Approval will be granted for the application submitted by a foreign issuer or its depositary institution for listing of Taiwan depositary receipts proposed to be issued if the application meets the following requirements:
The financial information referred to in subparagraphs 3 and 4 of the preceding paragraph will be examined [by the TWSE] based on the consolidated report or the consolidated financial statement prepared by the said foreign issuer in accordance with the laws and regulations of its country of registration or the country of listing and the audit opinion issued by a CPA in the Republic of China stating the differences between the accounting principles applicable in the Republic of China and the accounting principles applicable in the country of registration or the country of listing of the said foreign issuer and the impact of such differences on such financial reports.
- Units of Taiwan depositary receipts to be listed: 20 million units or more or market value of NT$300 million or more; provided that the listed units may not exceed 50 percent of the total number of shares issued by the foreign issuer.
- The stock, or the securities representing the stock, issued by the foreign issuer in accordance with the laws of its country of registration are already listed and traded on the main board of one of the overseas securities markets approved by the Competent Authority before the listing of the Taiwan depositary receipts under the listing application.
- Net worth: At the time of application for listing, the net worth stated on the financial report audited and attested by a CPA for the most recent period shall not be less than the equivalent of NT$600 million.
- Profitability: It does not have accumulated deficit in the most recent fiscal year and meets one of the following criteria:
- The ratio of profit before tax to net worth in the final accounting for the most recent year is six percent or higher.
- The ratio of profit before tax to net worth in the final accounting for each of the past two fiscal years is three percent or higher, or the average is three percent or higher, and the profitability in the most recent fiscal year is better year-on-year than in the preceding year.
- The profit before tax for each of the most recent two years shall be NT$250 million or more.
- Dispersion of share ownership: At the time of proposed listing, the number of holders of the Taiwan depositary receipts in the Republic of China is not less than 1,000 persons, and the total number of units held by holders other than insiders of the foreign issuer and juristic persons of which such insiders own over 50 percent of the shareholding is not less than 20 percent of the total units issued or is 10 million units or more.
- There shall be no restriction on transfer of stock, or securities representing such stock, represented by Taiwan depositary receipts.

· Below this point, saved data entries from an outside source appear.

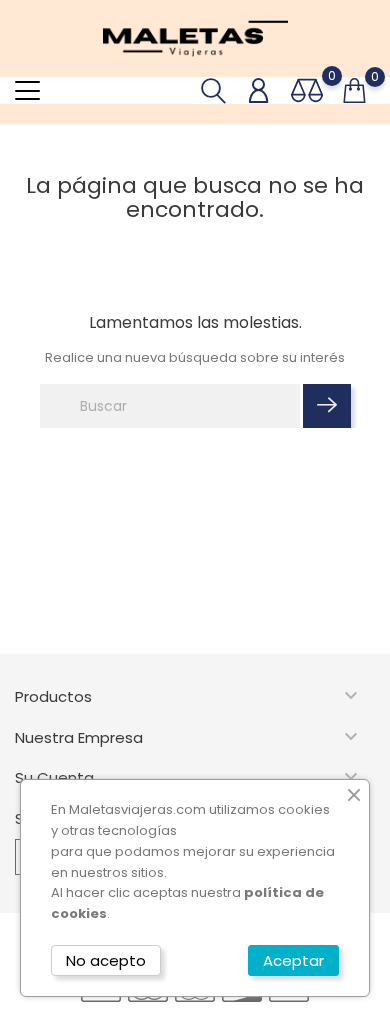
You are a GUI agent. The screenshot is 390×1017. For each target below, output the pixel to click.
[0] (307, 90)
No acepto (106, 960)
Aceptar (293, 960)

- The rights and obligations of the holders of stock, or securities representing such stock, represented by Taiwan depositary receipts shall be identical with those of other stock, or securities representing such stock, of the same class issued at the same time.
- There is no abnormal fluctuation in the price of the stock represented by the Taiwan depositary receipts during the 3 months before the listing agreement for Taiwan depositary receipts takes effect.
- The depositary institution has not, within the past year, been sanctioned by the TWSE for any error in information reporting, where the circumstances were serious.
The net worth and profit before tax as referred to in paragraph 1, subparagraphs 3 and 4 shall mean, for consolidated financial reports, the amount attributable to owners of the parent.
Unless otherwise prescribed by the Competent Authority, after the listing agreement with respect to the application for listing of Taiwan Depositary Receipts has taken effect, the foreign issuer shall conduct a public sale pursuant to regulations from the date of the TWSE's written notification. If the Taiwan Depositary Receipts for which the foreign issuer applied for listing are not listed for trading within 3 months from the date of the TWSE's written notification, the TWSE shall void the listing agreement, and report to the Competent Authority for recordation. Notwithstanding, if the foreign issuer, with legitimate reason, applies for an extension, then after the TWSE approves such extension, the foreign issuer may be granted a one-time only 3-month extension, which shall be reported to the Competent Authority for recordation. The foreign issuer shall undertake in writing that, after listing, it will establish a reporting system with the TWSE for automatic synchronous reporting of material information.